Problem to solve:
Only one stretch of the records below is wanted: the lines from the one holding "Task: Tap the right green curly brace graphic" through the one holding "Task: Click the Help button". Return it exactly, both ends included.

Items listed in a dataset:

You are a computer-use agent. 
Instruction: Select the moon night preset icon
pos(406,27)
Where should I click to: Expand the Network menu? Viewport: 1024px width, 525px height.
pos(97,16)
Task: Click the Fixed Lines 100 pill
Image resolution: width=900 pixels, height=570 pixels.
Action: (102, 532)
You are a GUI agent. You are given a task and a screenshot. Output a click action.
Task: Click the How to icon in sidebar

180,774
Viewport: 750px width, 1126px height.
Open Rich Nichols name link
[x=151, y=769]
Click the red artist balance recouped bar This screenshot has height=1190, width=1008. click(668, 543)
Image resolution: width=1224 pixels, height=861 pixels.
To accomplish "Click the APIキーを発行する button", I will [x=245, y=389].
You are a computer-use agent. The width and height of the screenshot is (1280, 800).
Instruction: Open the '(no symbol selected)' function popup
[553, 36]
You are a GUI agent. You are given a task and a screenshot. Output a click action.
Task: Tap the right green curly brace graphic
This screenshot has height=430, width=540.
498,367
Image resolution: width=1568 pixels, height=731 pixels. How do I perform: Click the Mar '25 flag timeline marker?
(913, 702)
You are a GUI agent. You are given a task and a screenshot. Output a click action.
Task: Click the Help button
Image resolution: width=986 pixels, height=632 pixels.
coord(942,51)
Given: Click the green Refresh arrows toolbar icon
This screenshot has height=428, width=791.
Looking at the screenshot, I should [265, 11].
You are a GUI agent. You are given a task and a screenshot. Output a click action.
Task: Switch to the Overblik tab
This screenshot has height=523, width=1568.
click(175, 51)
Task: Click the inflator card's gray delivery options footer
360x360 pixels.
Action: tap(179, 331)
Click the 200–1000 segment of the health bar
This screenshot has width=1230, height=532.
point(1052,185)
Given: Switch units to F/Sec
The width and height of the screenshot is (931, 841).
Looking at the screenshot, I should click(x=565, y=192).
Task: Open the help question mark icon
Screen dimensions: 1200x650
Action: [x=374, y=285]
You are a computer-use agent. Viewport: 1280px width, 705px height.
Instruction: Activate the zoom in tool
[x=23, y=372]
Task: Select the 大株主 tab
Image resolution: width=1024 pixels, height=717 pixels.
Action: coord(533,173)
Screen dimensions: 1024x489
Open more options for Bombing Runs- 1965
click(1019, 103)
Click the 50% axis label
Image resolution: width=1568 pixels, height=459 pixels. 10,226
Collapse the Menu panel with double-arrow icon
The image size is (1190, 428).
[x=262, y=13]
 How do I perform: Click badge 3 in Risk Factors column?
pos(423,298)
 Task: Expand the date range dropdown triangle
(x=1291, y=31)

Response to this exercise:
Task: Tap the right green curly brace graphic
This screenshot has height=430, width=540.
498,367
Image resolution: width=1568 pixels, height=731 pixels. How do I perform: Click the Mar '25 flag timeline marker?
(913, 702)
You are a GUI agent. You are given a task and a screenshot. Output a click action.
Task: Click the Help button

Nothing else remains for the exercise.